20th Century and Contemporary, Painting, Photography

For the Contemplative Artist

Interviews with Artists“I have always thought that if you can get the artist to talk directly about his or her work, you are likely to find out more, more rapidly and more memorably, than if you try to write about it yourself or read the opinions of other critics and commentators.” So begins the introduction to Michael Peppiatt‘s book, Interviews with Artists, in which he writes about his meetings with a variety of artists, architects and photographers such as R.B. Kitaj, Frank Auerbach, Francis Bacon, Claes Oldenburg, Norman Foster and Henry Moore. Peppiatt grants us a privileged glimpse into their lives, beliefs, anxieties and thought processes, while carefully tying everything together with his own commentary—making the book a thoughtful gift for anyone who enjoys reflecting on art. Below are some highlights from Interviews with Artists:

Brassai on the everyday in Paris

“I loved that whole side of Paris at night — it was part of the reality of the city. I never went after subjects just because they were extraordinary. What interested me was their reality — even, in a way, their banality. That’s why I never fully agreed with the Surrealists, who adored everything exotic and strange. I’ve always loved the ordinary, the everyday — because I think that, if you really look at them, they are so often the most astonishing things of all.”

Henri Cartier-Bresson on giving up photography for painting

“One thing that drives me really mad,” Henri Cartier-Bresson says, “is when people want to bury me alive — ‘So you’re the well-known photographer’, they say. It’s as if they’re talking to me about a woman I lived with for fifty years, with joy and passion, but whom I haven’t seen for the last fifteen. It’s not that we’ve completely fallen out, we’re still on speaking terms. But I have another love now — for drawing, photography’s elder sister — and I’m monogamous.”
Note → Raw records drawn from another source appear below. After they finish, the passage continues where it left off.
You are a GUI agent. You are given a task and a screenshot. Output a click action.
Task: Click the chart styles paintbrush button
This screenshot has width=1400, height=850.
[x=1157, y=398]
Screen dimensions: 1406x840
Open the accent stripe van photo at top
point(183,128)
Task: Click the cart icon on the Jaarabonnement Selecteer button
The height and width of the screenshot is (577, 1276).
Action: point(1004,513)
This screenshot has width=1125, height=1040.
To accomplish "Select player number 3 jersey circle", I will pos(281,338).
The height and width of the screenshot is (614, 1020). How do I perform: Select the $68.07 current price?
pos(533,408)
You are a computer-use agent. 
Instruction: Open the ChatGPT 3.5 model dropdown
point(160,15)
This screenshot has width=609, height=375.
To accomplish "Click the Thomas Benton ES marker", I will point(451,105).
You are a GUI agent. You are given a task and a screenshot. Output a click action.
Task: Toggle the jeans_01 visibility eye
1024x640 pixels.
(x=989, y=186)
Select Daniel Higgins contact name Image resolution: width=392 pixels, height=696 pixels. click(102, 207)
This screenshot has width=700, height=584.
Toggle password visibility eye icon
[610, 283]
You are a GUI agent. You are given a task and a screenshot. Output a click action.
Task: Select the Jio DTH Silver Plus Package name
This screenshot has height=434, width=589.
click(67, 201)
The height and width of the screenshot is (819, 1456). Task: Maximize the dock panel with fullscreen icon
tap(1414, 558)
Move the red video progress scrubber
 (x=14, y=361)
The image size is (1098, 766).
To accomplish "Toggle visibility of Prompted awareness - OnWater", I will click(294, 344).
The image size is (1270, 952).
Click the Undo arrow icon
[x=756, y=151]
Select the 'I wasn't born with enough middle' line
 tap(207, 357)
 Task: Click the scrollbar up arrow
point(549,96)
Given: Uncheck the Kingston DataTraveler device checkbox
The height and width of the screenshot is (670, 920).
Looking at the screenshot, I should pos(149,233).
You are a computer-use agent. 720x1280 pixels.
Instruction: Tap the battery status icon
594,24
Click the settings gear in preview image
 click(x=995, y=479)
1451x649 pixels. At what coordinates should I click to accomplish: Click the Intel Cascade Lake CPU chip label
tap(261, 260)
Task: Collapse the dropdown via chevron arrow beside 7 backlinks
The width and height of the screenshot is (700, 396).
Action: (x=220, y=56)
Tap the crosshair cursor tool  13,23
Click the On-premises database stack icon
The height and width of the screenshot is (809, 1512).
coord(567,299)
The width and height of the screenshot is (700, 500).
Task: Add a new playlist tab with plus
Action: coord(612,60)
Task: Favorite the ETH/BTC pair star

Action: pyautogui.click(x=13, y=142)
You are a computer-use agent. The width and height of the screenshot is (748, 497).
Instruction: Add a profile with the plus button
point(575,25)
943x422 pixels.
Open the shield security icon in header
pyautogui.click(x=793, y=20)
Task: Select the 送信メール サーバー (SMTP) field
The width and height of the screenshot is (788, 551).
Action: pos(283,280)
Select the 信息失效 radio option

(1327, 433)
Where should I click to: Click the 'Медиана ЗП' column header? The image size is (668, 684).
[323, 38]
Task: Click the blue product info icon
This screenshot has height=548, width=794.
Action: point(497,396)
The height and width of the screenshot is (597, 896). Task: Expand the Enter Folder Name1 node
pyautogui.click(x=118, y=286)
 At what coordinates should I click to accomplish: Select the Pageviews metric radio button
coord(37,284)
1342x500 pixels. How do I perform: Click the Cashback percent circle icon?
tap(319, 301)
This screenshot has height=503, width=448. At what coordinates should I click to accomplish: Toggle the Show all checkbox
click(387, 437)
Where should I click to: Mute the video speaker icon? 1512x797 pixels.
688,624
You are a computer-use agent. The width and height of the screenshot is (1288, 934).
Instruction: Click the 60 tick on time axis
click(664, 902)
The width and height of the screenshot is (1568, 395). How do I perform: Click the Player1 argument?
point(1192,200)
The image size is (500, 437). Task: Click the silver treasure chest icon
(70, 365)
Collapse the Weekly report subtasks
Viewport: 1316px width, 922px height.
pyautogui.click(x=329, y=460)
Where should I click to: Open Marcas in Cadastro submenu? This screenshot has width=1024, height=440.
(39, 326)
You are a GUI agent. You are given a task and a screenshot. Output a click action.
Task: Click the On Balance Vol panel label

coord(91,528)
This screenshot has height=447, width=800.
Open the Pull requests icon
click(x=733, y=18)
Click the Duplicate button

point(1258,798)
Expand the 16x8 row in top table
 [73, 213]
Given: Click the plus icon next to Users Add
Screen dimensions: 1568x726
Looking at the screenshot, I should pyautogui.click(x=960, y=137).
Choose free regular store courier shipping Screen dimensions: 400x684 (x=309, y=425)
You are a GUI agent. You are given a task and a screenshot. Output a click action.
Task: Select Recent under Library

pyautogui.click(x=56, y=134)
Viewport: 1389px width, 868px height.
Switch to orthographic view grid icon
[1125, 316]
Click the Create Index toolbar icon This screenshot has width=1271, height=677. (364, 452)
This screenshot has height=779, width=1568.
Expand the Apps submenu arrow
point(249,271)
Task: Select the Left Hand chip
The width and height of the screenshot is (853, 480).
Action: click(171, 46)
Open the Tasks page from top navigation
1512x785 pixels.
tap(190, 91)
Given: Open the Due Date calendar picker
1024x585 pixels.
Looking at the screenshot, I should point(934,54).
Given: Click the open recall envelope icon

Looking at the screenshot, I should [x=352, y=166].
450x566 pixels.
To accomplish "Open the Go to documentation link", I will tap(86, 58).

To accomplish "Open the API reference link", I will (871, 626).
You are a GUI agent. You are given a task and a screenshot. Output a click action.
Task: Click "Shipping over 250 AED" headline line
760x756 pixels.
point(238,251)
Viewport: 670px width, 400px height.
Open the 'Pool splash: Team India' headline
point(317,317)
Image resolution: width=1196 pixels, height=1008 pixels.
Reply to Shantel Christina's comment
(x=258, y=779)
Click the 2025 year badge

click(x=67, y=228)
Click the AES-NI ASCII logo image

Francis Bacon on translating thought to painting

Michael Peppiatt: […] when you were in France recently you spent the day in Versailles and had all these images for painting simply dropping in. Do images keep dropping into your mind?

Francis Bacon: Images do drop in, constantly, but to crystallize all these phantoms that drop into your mind is another thing, you see. A phantom and an image are two totally different things.

MP: You never get what you imagine, of course.

FB: No — very, very occasionally you get something slightly better.

MP: That’s real luck.

FB: That’s real luck.

Balthus on the public reception of art

“The trouble is,” he continued, “that people have become so much more interested in the artist’s ‘personality’ than in his work. What can it matter how Picasso eats?”

Balthus is extremely wary of the publicity boom in modern art. He believes it can do nothing but harm to the artist and the meaning of art. And especially dangerous, he feels, is the belief that art is for everyone. “It is part of the modern sickness that craves a report on everything that is happening, irrespective of its importance. Why, for instance, do tens of thousands of people crown into art exhibitions? One would think they were trying to fill some kind of terrible inner emptiness.”